> **Records for processing**
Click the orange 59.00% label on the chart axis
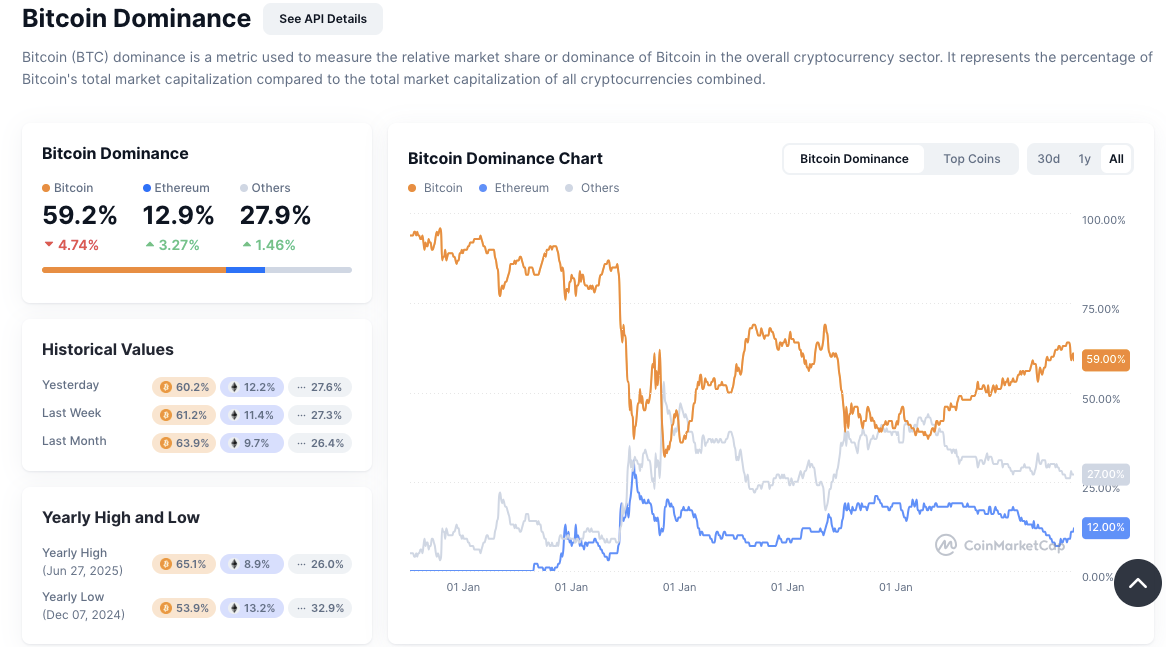The width and height of the screenshot is (1166, 647). 1104,358
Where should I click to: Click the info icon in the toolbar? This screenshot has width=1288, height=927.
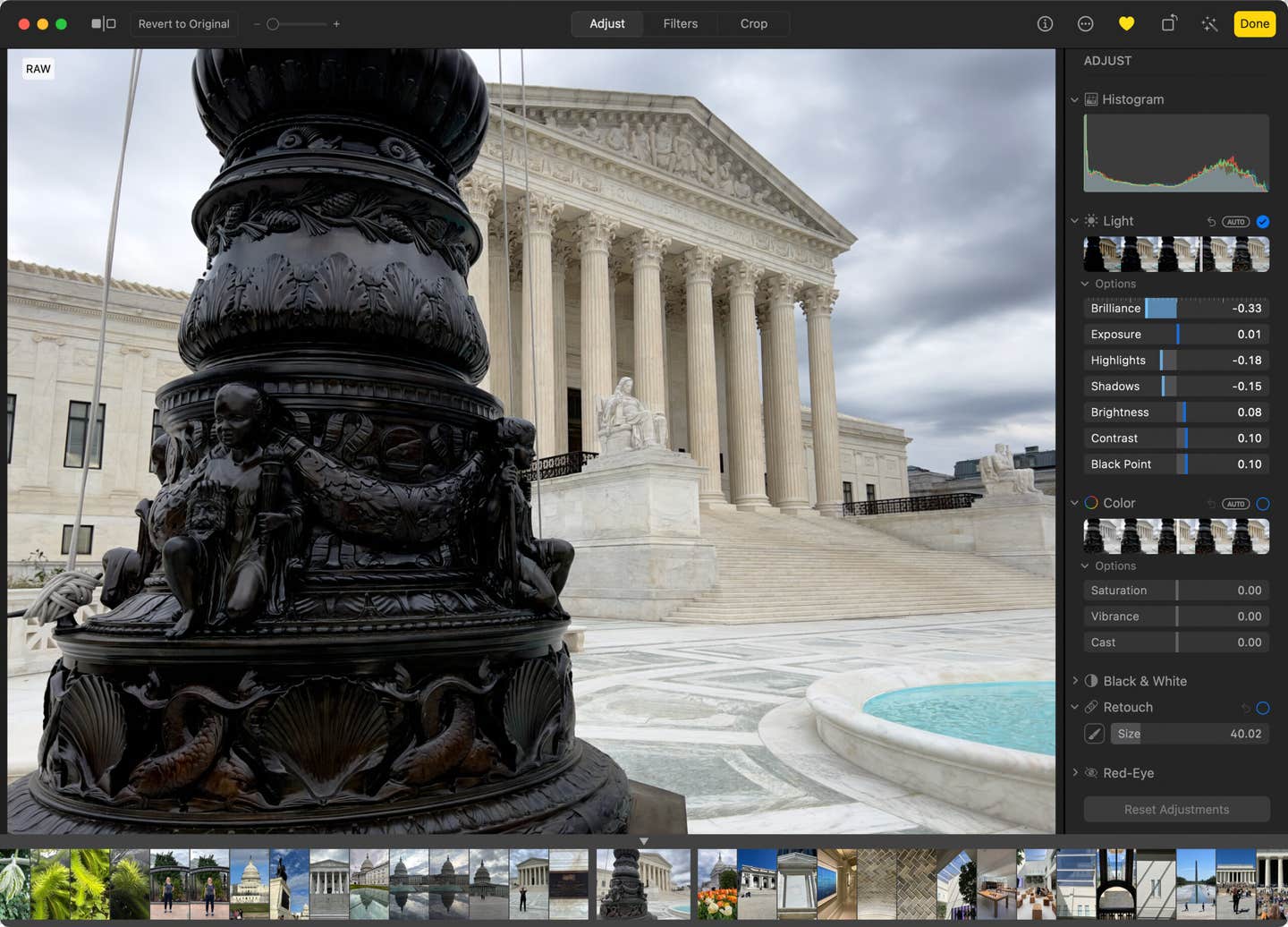(x=1044, y=24)
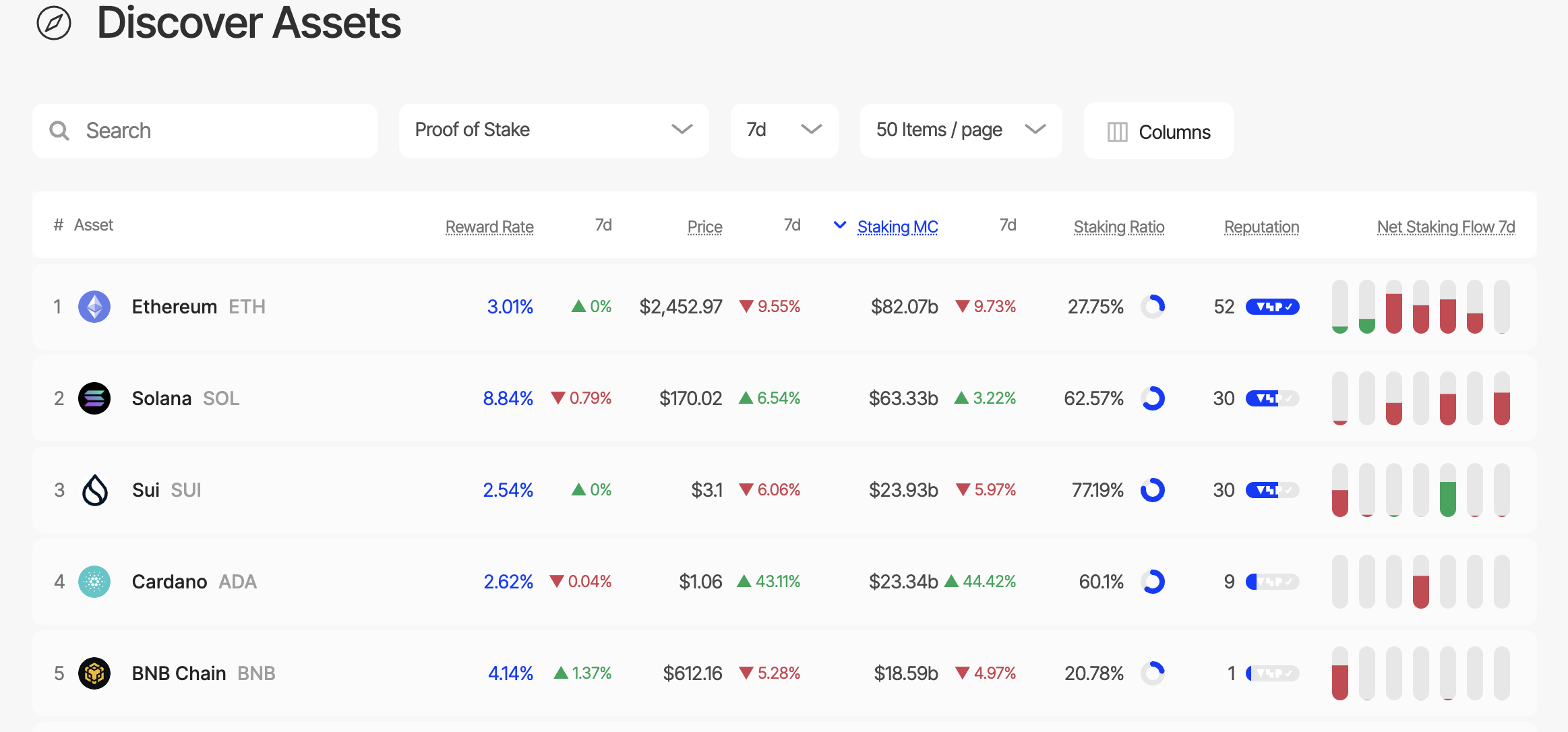Click Ethereum's net staking flow bars
Image resolution: width=1568 pixels, height=732 pixels.
point(1420,307)
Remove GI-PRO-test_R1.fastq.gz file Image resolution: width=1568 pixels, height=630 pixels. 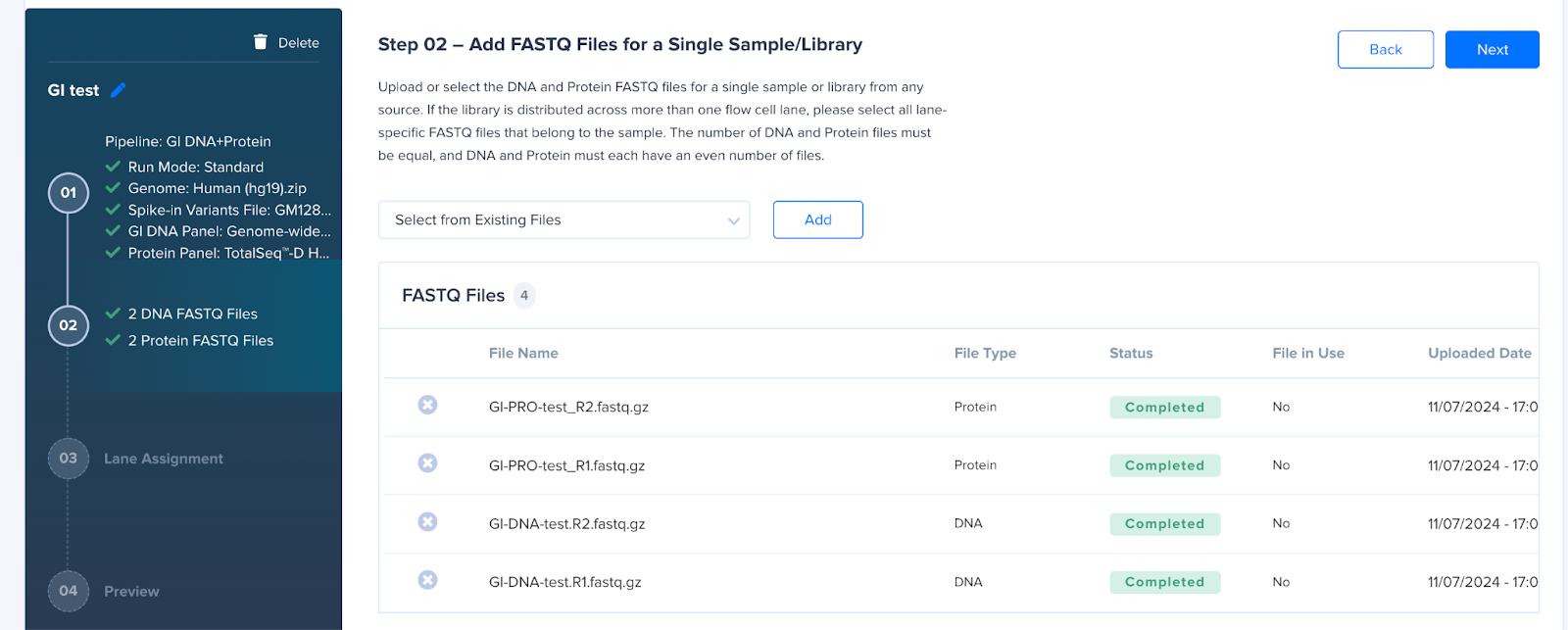pyautogui.click(x=427, y=463)
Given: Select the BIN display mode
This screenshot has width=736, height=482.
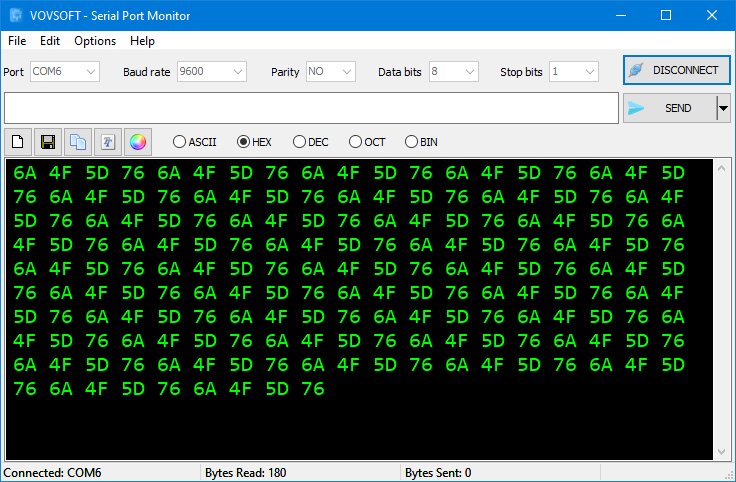Looking at the screenshot, I should pos(411,142).
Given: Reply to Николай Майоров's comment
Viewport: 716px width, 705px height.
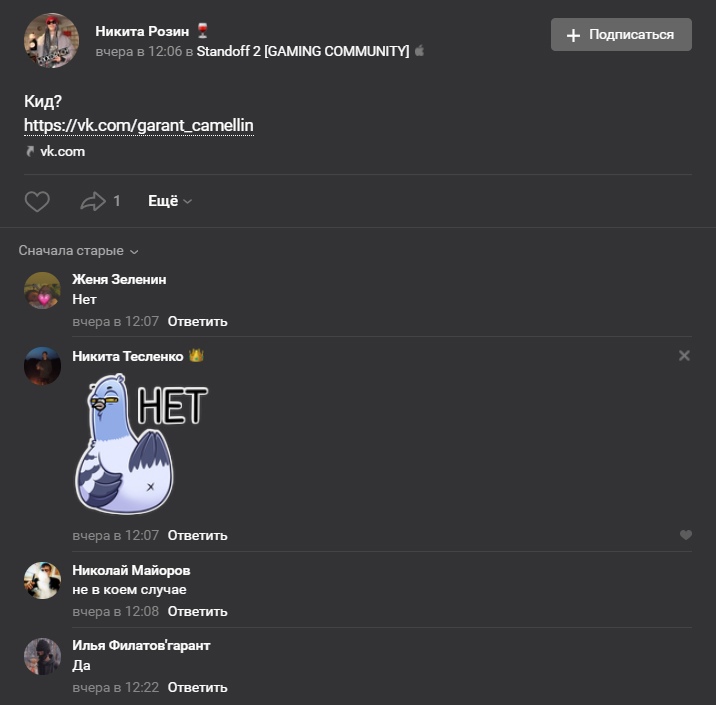Looking at the screenshot, I should 197,611.
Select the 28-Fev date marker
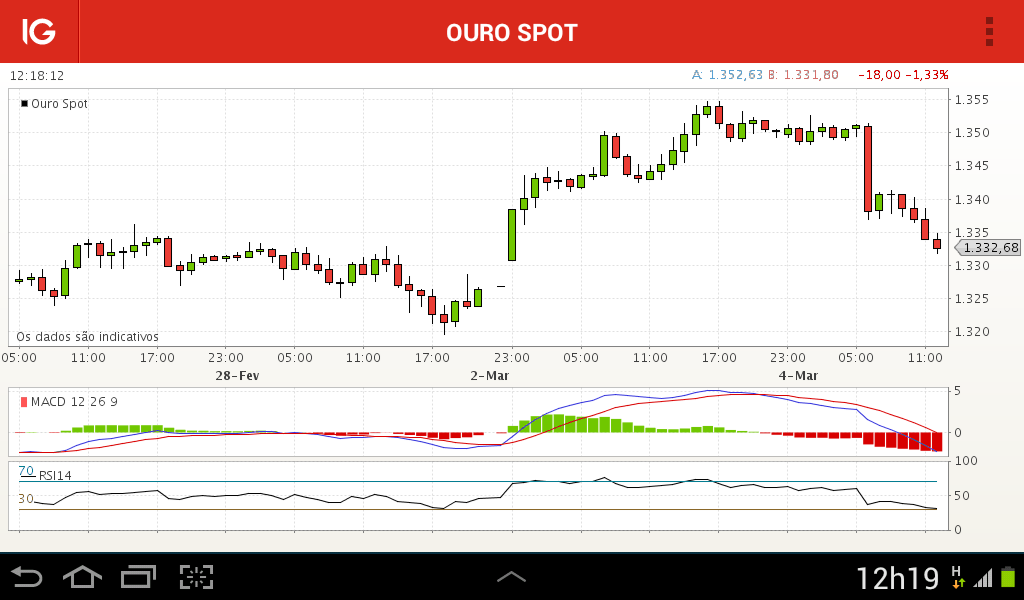This screenshot has height=600, width=1024. [237, 375]
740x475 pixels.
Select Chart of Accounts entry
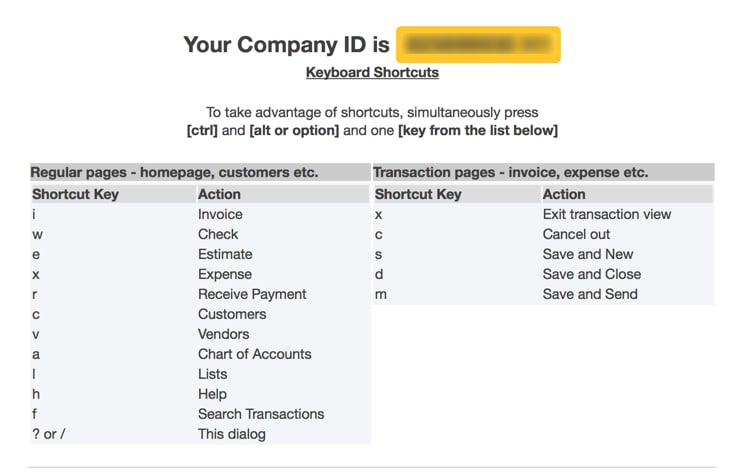(254, 354)
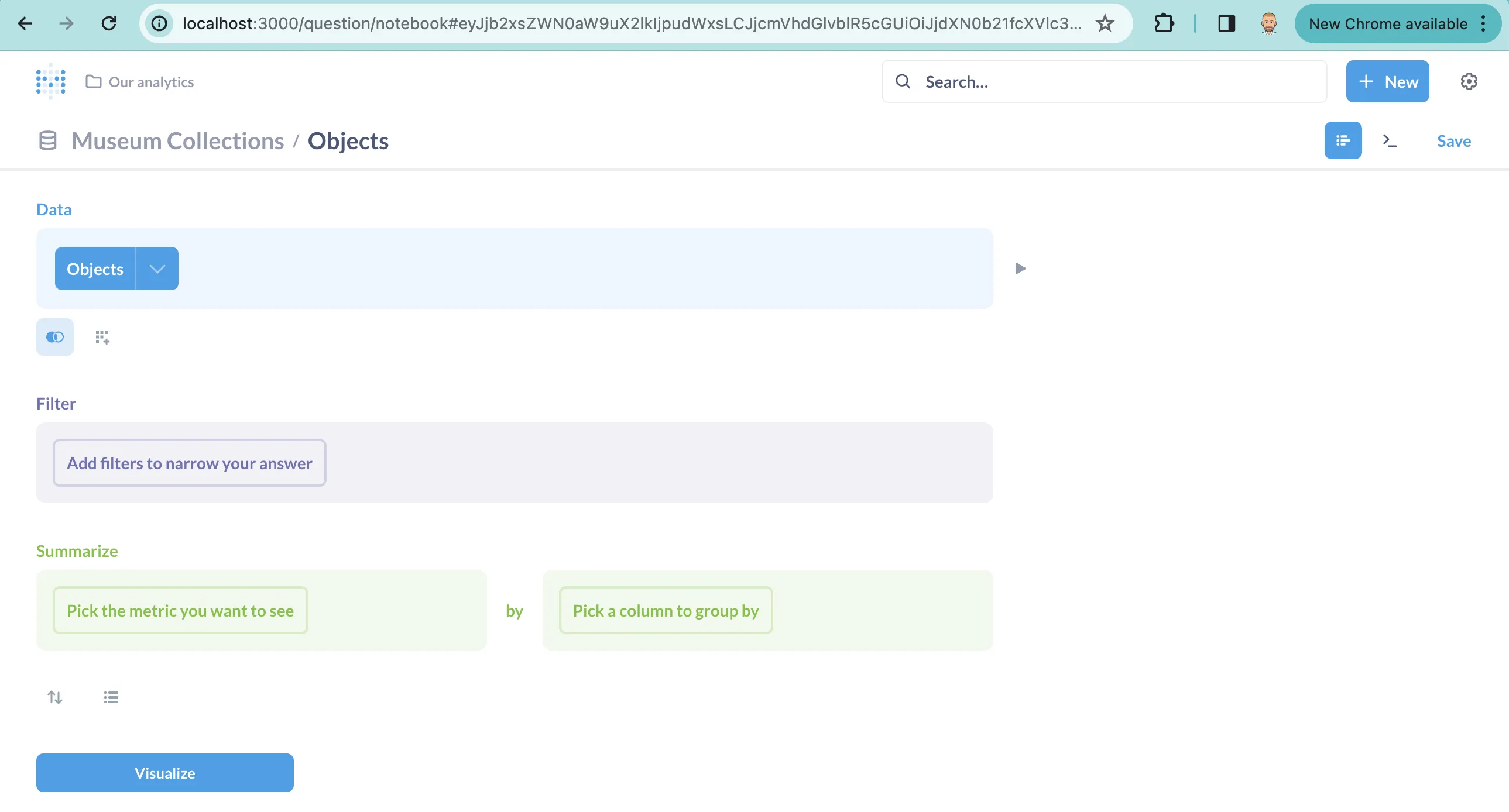Open the Chrome customization three-dot menu

1484,23
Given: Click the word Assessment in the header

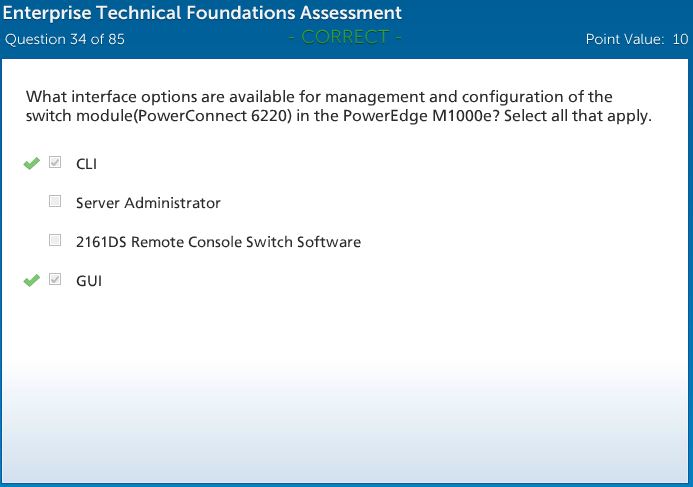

> **What the exercise asks**
Transcribe everything from the line containing "740x475 pixels." down to the end of the data, keeping both ends. Leave the pictures out.

> **Exercise solution**
740x475 pixels.
Select Chart of Accounts entry
(254, 354)
Open the Chrome customization three-dot menu

1484,23
Given: Click the word Assessment in the header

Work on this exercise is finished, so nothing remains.